:: Records shown

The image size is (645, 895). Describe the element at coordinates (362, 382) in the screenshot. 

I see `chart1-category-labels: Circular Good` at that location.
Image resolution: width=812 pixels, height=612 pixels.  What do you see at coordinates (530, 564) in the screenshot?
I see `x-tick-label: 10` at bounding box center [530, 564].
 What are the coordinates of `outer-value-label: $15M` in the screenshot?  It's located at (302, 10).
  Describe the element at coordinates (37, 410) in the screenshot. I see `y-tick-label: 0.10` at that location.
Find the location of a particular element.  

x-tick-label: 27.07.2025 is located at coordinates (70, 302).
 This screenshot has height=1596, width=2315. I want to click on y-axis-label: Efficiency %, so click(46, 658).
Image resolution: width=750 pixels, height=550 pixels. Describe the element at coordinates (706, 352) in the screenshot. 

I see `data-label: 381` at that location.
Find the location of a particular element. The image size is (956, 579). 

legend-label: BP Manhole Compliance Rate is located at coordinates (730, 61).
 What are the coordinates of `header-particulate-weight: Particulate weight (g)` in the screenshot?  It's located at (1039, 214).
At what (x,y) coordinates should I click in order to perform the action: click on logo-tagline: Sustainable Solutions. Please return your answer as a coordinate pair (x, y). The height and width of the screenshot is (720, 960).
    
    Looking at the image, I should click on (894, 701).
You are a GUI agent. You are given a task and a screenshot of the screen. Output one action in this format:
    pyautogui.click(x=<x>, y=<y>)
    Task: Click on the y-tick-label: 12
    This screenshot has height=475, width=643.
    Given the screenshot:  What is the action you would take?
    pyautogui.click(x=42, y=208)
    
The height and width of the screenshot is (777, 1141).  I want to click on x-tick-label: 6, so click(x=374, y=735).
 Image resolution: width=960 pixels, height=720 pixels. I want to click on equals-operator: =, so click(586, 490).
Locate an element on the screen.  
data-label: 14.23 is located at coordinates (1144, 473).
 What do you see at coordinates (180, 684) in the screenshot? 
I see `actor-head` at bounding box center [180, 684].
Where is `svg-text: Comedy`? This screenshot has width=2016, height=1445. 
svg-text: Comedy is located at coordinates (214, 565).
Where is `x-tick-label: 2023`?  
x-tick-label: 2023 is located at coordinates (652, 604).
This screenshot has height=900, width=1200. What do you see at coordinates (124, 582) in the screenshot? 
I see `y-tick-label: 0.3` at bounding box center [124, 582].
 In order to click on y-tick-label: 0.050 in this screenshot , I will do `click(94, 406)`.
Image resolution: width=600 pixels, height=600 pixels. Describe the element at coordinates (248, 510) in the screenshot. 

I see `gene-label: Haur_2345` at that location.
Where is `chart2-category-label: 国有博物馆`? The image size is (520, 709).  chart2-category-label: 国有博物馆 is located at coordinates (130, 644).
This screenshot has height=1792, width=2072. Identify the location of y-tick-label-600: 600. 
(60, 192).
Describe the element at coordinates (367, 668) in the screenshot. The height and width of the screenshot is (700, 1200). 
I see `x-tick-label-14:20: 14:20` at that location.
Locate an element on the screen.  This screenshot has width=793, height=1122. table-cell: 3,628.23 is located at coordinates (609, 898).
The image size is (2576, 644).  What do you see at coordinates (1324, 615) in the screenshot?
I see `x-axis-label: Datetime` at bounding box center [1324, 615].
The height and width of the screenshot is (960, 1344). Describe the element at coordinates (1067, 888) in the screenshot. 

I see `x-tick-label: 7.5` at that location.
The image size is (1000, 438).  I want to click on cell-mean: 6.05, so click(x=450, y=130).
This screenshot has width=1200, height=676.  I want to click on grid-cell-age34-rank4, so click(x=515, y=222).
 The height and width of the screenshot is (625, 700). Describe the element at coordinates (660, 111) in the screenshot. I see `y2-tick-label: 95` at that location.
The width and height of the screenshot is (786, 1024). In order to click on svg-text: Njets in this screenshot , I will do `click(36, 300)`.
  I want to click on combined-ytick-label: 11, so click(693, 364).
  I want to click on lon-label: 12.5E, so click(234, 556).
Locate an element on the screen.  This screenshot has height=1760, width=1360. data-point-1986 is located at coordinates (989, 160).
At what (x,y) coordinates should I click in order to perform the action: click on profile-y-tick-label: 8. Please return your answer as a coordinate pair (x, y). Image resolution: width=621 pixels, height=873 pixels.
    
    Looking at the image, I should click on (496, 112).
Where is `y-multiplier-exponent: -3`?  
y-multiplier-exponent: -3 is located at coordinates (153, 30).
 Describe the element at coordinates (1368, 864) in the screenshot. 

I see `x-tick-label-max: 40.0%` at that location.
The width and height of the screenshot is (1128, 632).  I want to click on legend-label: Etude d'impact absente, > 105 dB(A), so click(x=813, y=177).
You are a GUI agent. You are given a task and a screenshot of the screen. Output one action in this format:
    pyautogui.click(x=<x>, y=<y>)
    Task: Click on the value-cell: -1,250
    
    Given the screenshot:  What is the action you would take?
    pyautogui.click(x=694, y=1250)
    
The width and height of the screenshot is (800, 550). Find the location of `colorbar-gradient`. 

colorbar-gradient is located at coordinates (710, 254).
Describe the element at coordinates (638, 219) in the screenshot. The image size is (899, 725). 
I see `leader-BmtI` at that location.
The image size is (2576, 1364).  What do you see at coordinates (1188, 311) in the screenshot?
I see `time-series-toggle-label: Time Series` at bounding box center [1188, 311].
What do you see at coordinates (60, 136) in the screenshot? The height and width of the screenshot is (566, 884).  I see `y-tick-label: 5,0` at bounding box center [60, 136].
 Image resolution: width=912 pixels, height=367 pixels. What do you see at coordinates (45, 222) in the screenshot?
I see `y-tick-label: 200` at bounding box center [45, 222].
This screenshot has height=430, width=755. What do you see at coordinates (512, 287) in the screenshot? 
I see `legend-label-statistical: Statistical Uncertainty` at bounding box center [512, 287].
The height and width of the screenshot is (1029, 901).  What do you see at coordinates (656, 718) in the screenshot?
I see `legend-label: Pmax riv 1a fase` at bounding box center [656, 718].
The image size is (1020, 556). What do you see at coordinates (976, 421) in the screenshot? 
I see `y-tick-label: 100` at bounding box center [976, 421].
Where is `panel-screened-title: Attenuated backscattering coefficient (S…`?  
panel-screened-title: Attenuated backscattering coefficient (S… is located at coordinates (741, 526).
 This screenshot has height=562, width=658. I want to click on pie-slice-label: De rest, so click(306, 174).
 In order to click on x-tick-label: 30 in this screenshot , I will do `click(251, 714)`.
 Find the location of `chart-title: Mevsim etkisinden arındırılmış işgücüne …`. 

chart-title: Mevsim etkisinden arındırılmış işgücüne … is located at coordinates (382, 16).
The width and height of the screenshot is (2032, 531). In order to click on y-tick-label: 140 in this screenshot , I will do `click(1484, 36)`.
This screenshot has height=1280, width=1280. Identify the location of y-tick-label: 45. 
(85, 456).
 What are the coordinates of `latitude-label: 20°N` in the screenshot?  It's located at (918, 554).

::::

Problem description: Swap each occurrence of "image size" in the entries above for "screen size", and output all of the entries again with no other change.

Exercise result:
The screen size is (645, 895). Describe the element at coordinates (362, 382) in the screenshot. 

I see `chart1-category-labels: Circular Good` at that location.
Image resolution: width=812 pixels, height=612 pixels.  What do you see at coordinates (530, 564) in the screenshot?
I see `x-tick-label: 10` at bounding box center [530, 564].
 What are the coordinates of `outer-value-label: $15M` in the screenshot?  It's located at (302, 10).
  Describe the element at coordinates (37, 410) in the screenshot. I see `y-tick-label: 0.10` at that location.
Find the location of a particular element.  

x-tick-label: 27.07.2025 is located at coordinates (70, 302).
 This screenshot has height=1596, width=2315. I want to click on y-axis-label: Efficiency %, so click(46, 658).
Image resolution: width=750 pixels, height=550 pixels. Describe the element at coordinates (706, 352) in the screenshot. 

I see `data-label: 381` at that location.
Find the location of a particular element. The screen size is (956, 579). 

legend-label: BP Manhole Compliance Rate is located at coordinates (730, 61).
 What are the coordinates of `header-particulate-weight: Particulate weight (g)` in the screenshot?  It's located at (1039, 214).
At what (x,y) coordinates should I click in order to perform the action: click on logo-tagline: Sustainable Solutions. Please return your answer as a coordinate pair (x, y). The height and width of the screenshot is (720, 960).
    
    Looking at the image, I should click on (894, 701).
You are a GUI agent. You are given a task and a screenshot of the screen. Output one action in this format:
    pyautogui.click(x=<x>, y=<y>)
    Task: Click on the y-tick-label: 12
    This screenshot has height=475, width=643.
    Given the screenshot:  What is the action you would take?
    pyautogui.click(x=42, y=208)
    
The height and width of the screenshot is (777, 1141).  I want to click on x-tick-label: 6, so click(x=374, y=735).
 Image resolution: width=960 pixels, height=720 pixels. I want to click on equals-operator: =, so click(586, 490).
Locate an element on the screen.  
data-label: 14.23 is located at coordinates (1144, 473).
 What do you see at coordinates (180, 684) in the screenshot? 
I see `actor-head` at bounding box center [180, 684].
Where is `svg-text: Comedy`? This screenshot has width=2016, height=1445. 
svg-text: Comedy is located at coordinates (214, 565).
Where is `x-tick-label: 2023`?  
x-tick-label: 2023 is located at coordinates (652, 604).
This screenshot has height=900, width=1200. What do you see at coordinates (124, 582) in the screenshot? 
I see `y-tick-label: 0.3` at bounding box center [124, 582].
 In order to click on y-tick-label: 0.050 in this screenshot , I will do `click(94, 406)`.
Image resolution: width=600 pixels, height=600 pixels. Describe the element at coordinates (248, 510) in the screenshot. 

I see `gene-label: Haur_2345` at that location.
Where is `chart2-category-label: 国有博物馆`? The screen size is (520, 709).  chart2-category-label: 国有博物馆 is located at coordinates (130, 644).
This screenshot has height=1792, width=2072. Identify the location of y-tick-label-600: 600. 
(60, 192).
Describe the element at coordinates (367, 668) in the screenshot. The height and width of the screenshot is (700, 1200). 
I see `x-tick-label-14:20: 14:20` at that location.
Locate an element on the screen.  This screenshot has width=793, height=1122. table-cell: 3,628.23 is located at coordinates (609, 898).
The screen size is (2576, 644).  What do you see at coordinates (1324, 615) in the screenshot?
I see `x-axis-label: Datetime` at bounding box center [1324, 615].
The height and width of the screenshot is (960, 1344). Describe the element at coordinates (1067, 888) in the screenshot. 

I see `x-tick-label: 7.5` at that location.
The screen size is (1000, 438).  I want to click on cell-mean: 6.05, so click(x=450, y=130).
This screenshot has width=1200, height=676.  I want to click on grid-cell-age34-rank4, so click(x=515, y=222).
 The height and width of the screenshot is (625, 700). Describe the element at coordinates (660, 111) in the screenshot. I see `y2-tick-label: 95` at that location.
The width and height of the screenshot is (786, 1024). In order to click on svg-text: Njets in this screenshot , I will do `click(36, 300)`.
  I want to click on combined-ytick-label: 11, so click(693, 364).
  I want to click on lon-label: 12.5E, so click(234, 556).
Locate an element on the screen.  This screenshot has height=1760, width=1360. data-point-1986 is located at coordinates (989, 160).
At what (x,y) coordinates should I click in order to perform the action: click on profile-y-tick-label: 8. Please return your answer as a coordinate pair (x, y). Image resolution: width=621 pixels, height=873 pixels.
    
    Looking at the image, I should click on (496, 112).
Where is `y-multiplier-exponent: -3`?  
y-multiplier-exponent: -3 is located at coordinates (153, 30).
 Describe the element at coordinates (1368, 864) in the screenshot. 

I see `x-tick-label-max: 40.0%` at that location.
The width and height of the screenshot is (1128, 632).  I want to click on legend-label: Etude d'impact absente, > 105 dB(A), so click(x=813, y=177).
You are a GUI agent. You are given a task and a screenshot of the screen. Output one action in this format:
    pyautogui.click(x=<x>, y=<y>)
    Task: Click on the value-cell: -1,250
    
    Given the screenshot:  What is the action you would take?
    pyautogui.click(x=694, y=1250)
    
The width and height of the screenshot is (800, 550). Find the location of `colorbar-gradient`. 

colorbar-gradient is located at coordinates (710, 254).
Describe the element at coordinates (638, 219) in the screenshot. The screen size is (899, 725). 
I see `leader-BmtI` at that location.
The screen size is (2576, 1364).  What do you see at coordinates (1188, 311) in the screenshot?
I see `time-series-toggle-label: Time Series` at bounding box center [1188, 311].
What do you see at coordinates (60, 136) in the screenshot? The height and width of the screenshot is (566, 884).  I see `y-tick-label: 5,0` at bounding box center [60, 136].
 Image resolution: width=912 pixels, height=367 pixels. What do you see at coordinates (45, 222) in the screenshot?
I see `y-tick-label: 200` at bounding box center [45, 222].
This screenshot has height=430, width=755. What do you see at coordinates (512, 287) in the screenshot? 
I see `legend-label-statistical: Statistical Uncertainty` at bounding box center [512, 287].
The height and width of the screenshot is (1029, 901).  What do you see at coordinates (656, 718) in the screenshot?
I see `legend-label: Pmax riv 1a fase` at bounding box center [656, 718].
The screen size is (1020, 556). What do you see at coordinates (976, 421) in the screenshot? 
I see `y-tick-label: 100` at bounding box center [976, 421].
Where is `panel-screened-title: Attenuated backscattering coefficient (S…`?  
panel-screened-title: Attenuated backscattering coefficient (S… is located at coordinates (741, 526).
 This screenshot has height=562, width=658. I want to click on pie-slice-label: De rest, so click(306, 174).
 In order to click on x-tick-label: 30 in this screenshot , I will do `click(251, 714)`.
 Find the location of `chart-title: Mevsim etkisinden arındırılmış işgücüne …`. 

chart-title: Mevsim etkisinden arındırılmış işgücüne … is located at coordinates (382, 16).
The width and height of the screenshot is (2032, 531). In order to click on y-tick-label: 140 in this screenshot , I will do `click(1484, 36)`.
This screenshot has height=1280, width=1280. Identify the location of y-tick-label: 45. 
(85, 456).
 What are the coordinates of `latitude-label: 20°N` in the screenshot?  It's located at (918, 554).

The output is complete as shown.